Chemistry 3/4 2013 Thread

[lzxnl]

VCE chemistry skims through a lot of things, and as you're not introduced to anything deeper, you don't realize the complexity of chemistry that lurks beneath.
And well...calculus works as an explanation, so why not use it?

[Nato]

quick question:

need to find 2.33g AgNO3 in 398ml of water, in mol L^-1

thanks guys

[psyxwar]

quick question:

need to find 2.33g AgNO3 in 398ml of water, in mol L^-1

thanks guys

Work out the number of moles of AgNO3 first (n=m/M)

then n(AgNO3)/0.398L = molarity of soln

[lolipopper]

calculus and integration is a total bitch. 

[Jeggz]

calculus and integration is a total bitch. 

You do realise this is the Chem thread right?

[lzxnl]

You do realise this is the Chem thread right?

You do mean VCE Chem thread? Chemistry, in the form of thermochemistry, can use a lot of calculus.

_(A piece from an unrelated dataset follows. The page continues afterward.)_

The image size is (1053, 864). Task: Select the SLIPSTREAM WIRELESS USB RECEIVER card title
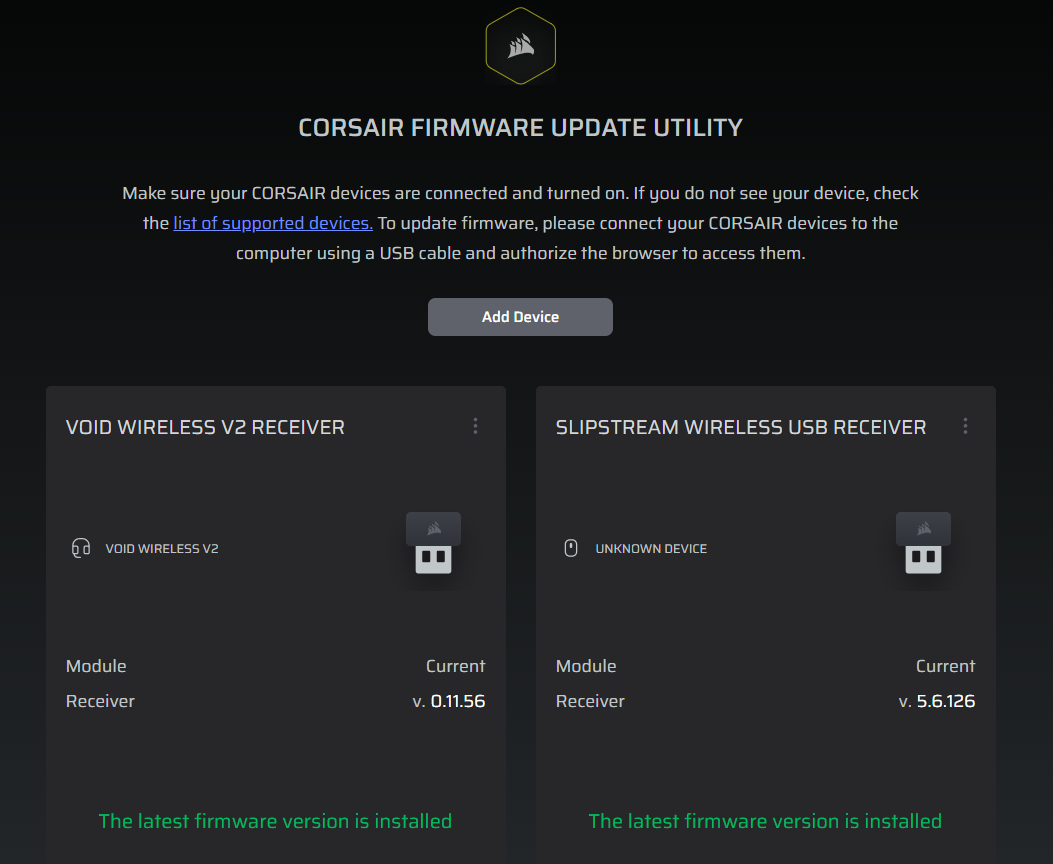point(741,427)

It's ugly. And scary.

[clıppy]

A rate of reaction multiple choice, hoping that someone can explain it.

Two thermochemical equations representing reactions involving the molecules P, Q, R and S are shown below
P_(g) -> Q_(g) + R_(g) ; ΔH = +56 kJ mol^-1
P_(g) + R_(g) -> + S_(g) ; ΔH = +45 kJ mol^-1

What would be the enthalpy change for the reaction described by the chemical equation Q_(g) + 2R_(g) -> S_(g)
A. -101 kJ mol^-1
B. -11 kJ mol^-1
C. +11 kJ mol^-1
D. +101 kJ mol^-1

[Edward21]

A rate of reaction multiple choice, hoping that someone can explain it.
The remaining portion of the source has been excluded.